Jack Jericho splashes through the drainage sump, stopping to look up through the grates above his head. He knows he is directly under the tunnel leading from the launch control capsule to the silo, knows too that no one should be in the tunnel, but is not surprised to see the outline of two men through the shadowy grate.

“Are you ready, Ezekiel?” a voice asks.

“Always, Brother David. But will you open the seven seals?”

“In due time.”

“The men believe in you, Brother David.”

“Let them believe in the Word. It will lead them.”

Weirdos of God, Jericho thinks. He moves directly under the grate, kicking a spray of water against some tubing. The conversation above him stops, and he freezes, a ray of light from the tunnel filtering through the grate and across his face. He imagines the two men peering down through the grate, spotting him. Brother David and Ezekiel. Even as he wonders what they look like, his heart pounds in his chest, so loud it seems, they must hear it, too. His imagination conjures up the sound of a rifle bolt clicking into place, the sight of a muzzle poking through an opening of the grate, even the sound of the gunshot that will end his life. But then, the conversation starts again.

“If you will forgive my sinful pride, Brother David, it would be a great honor to perform any tasks that would further the cause of righteousness.”

“There is one thing,” the other voice says. “I am teaching a lesson to a heathen. Give her another few minutes. Then take these keys, and… ”

Using their voices as cover, Jericho carefully moves through the water down the tunnel, turning under what he knows is the galley-sleeping quarters. He looks up through the grate. Darkness. He takes a deep breath. He has two choices. He can stay in the sump, dashing around corners like a rat in a maze, or he can work his way up to the silo and the launch control capsule. He doesn’t know what he’ll do when he gets there, but he knows he’s not doing anyone any good where he is.

Jericho removes the saw-toothed survival knife from a leg sheath and pries open the grate above his head. Then he pulls himself into the room, pauses a moment to let his eyes get accustomed to the dim light. He hears the unmistakable sound of strained breathing, senses the mixture of pain and fear, and as he turns and sees her in the yellowy light, his first thought is of a an animal caught in a trap.

* * *

Susan Burns sees the figure pulling itself out of the grate. The man turns toward her, an apparition appearing through a blazing fire of pain. Her body stiffens. She begins to cry out, but Jericho covers her mouth with his hand.

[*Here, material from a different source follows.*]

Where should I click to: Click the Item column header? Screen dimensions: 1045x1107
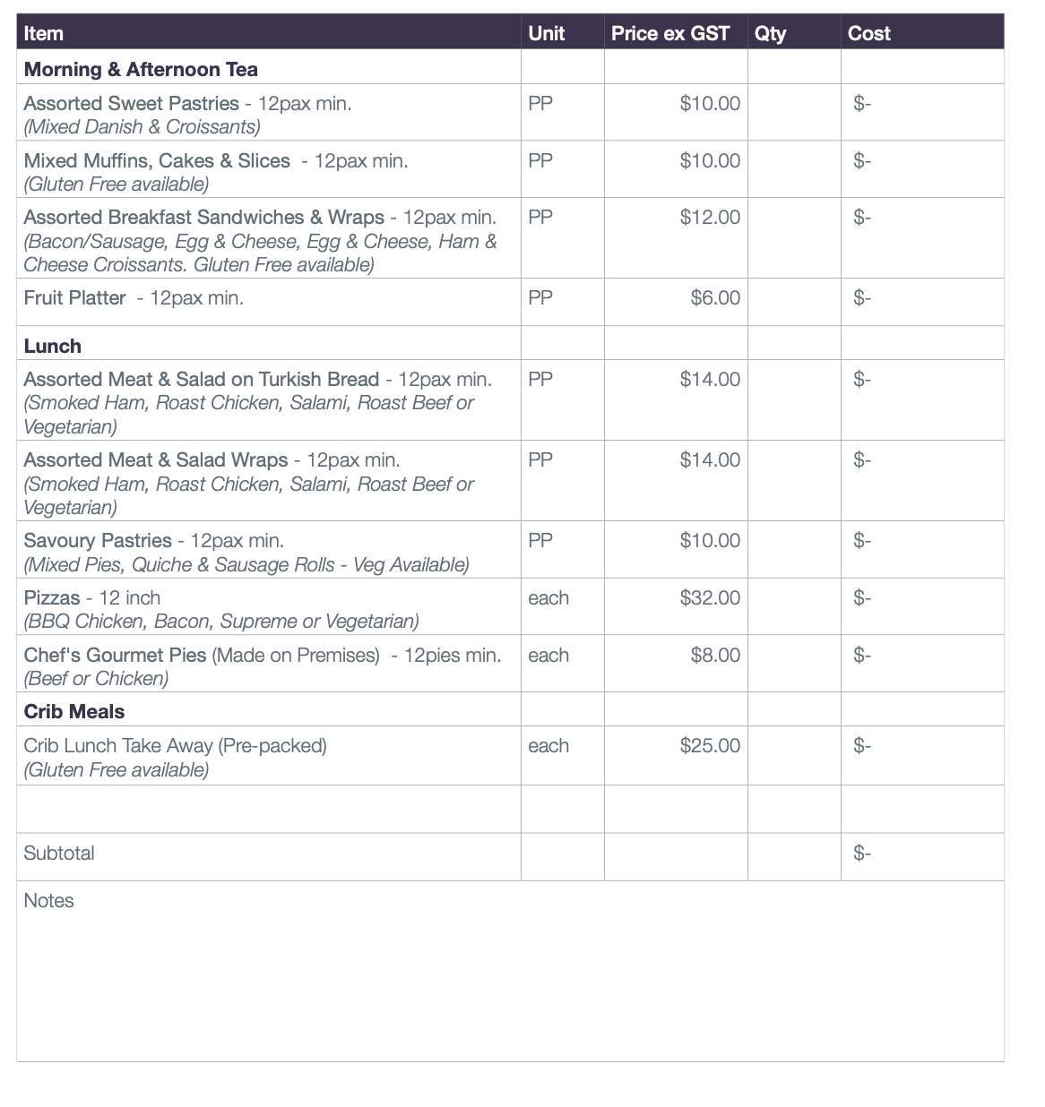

“It’s me, doctor, Sergeant Jericho,” he whispers in her ear.

It takes a moment, but she recognizes him and calms. He releases his grip then lifts her at the waist to relieve the pressure on her arms.

“Thank God,” she says, her head falling onto his shoulder. Please get me out of here. He was going to… ”

Jericho reaches up toward the overhead pipe, finds the handcuffs and curses. He was hoping she was bound with rope. The saw-toothed knife is in his hand. Wrapped cylindrical handle, a removable cap for storing matches, compass and fishing line. It can saw down trees, clean a fish, or gut a man. But it cannot open handcuffs.